Question

How is the wave speed of a string the same as calculating the speed using kinematics?

Answer 1

Hint: Waves oscillate in a string as transverse waves. Waves have different properties which are used to describe them like wavelength, amplitude, frequency etc. The wave speed is related to wavelength and frequency while speed in kinematics is related to distance and time.

Complete solution:
A wave is a disturbance which moves forward by transferring its disturbance to the other molecules in contact. It has different properties like wavelength, frequency, speed etc.
The distance over which the shape of a wave repeats is known as wavelength. In a transverse wave, it can be defined as the distance between two troughs or crests. Its SI unit is metre ($m$).

Frequency is the number of oscillations of a wave that occurred in one second. It is the reciprocal of time period. Its SI unit is hertz ($Hz$).

The time in which one oscillation is completed by a wave is known as the time period of the
wave. Its SI unit is seconds ($s$).

Speed of the wavelength is the distance travelled by a point on a wave in unit time. Its SI unit is $m{{s}^{-1}}$.

The relation between wavelength, frequency and speed is given by-
$v=\lambda \nu $
Here, $v$ is the speed
$\lambda $ is the wavelength
$\nu $ is the frequency

We know that,
$\nu =\dfrac{1}{T}$
Here, $T$ is the time period

Substituting in above equation, we get,
$v=\dfrac{\lambda }{T}$ - (1)
Speed in kinematics is given by-
$s'=\dfrac{d}{t}$ - (2)
Here, $d$ is the distance
$t$ is the time taken

Comparing eq (1) and eq (2), we get,
Wavelength is the distance travelled by a point on the wave and time period is the time taken to travel by the point on the wave to travel the distance. Hence, we can say that the speed of a wave is similar to the speed calculated in kinematics.

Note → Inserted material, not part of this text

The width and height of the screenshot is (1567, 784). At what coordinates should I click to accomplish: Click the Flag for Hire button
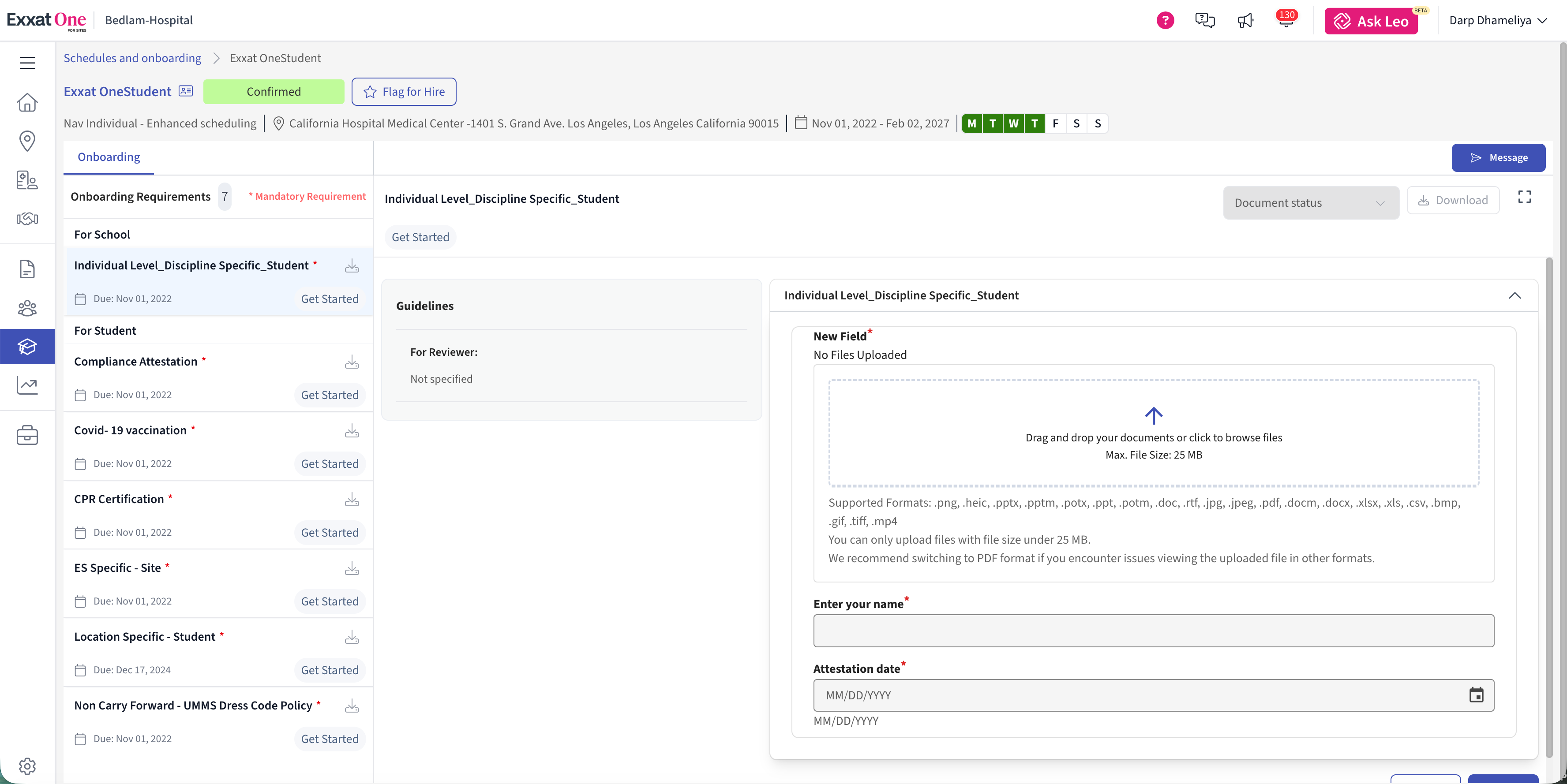pos(404,92)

Therefore, from eq (1) and eq (2), the wave speed of a string is the same as speed in kinematics.

Note:
The wave speed of a string can be assumed as the speed in kinematic of a point moving through the length of the string. A string produces transverse waves which move by forming crests and troughs. Electromagnetic waves are transverse waves; they do not require a medium to propagate.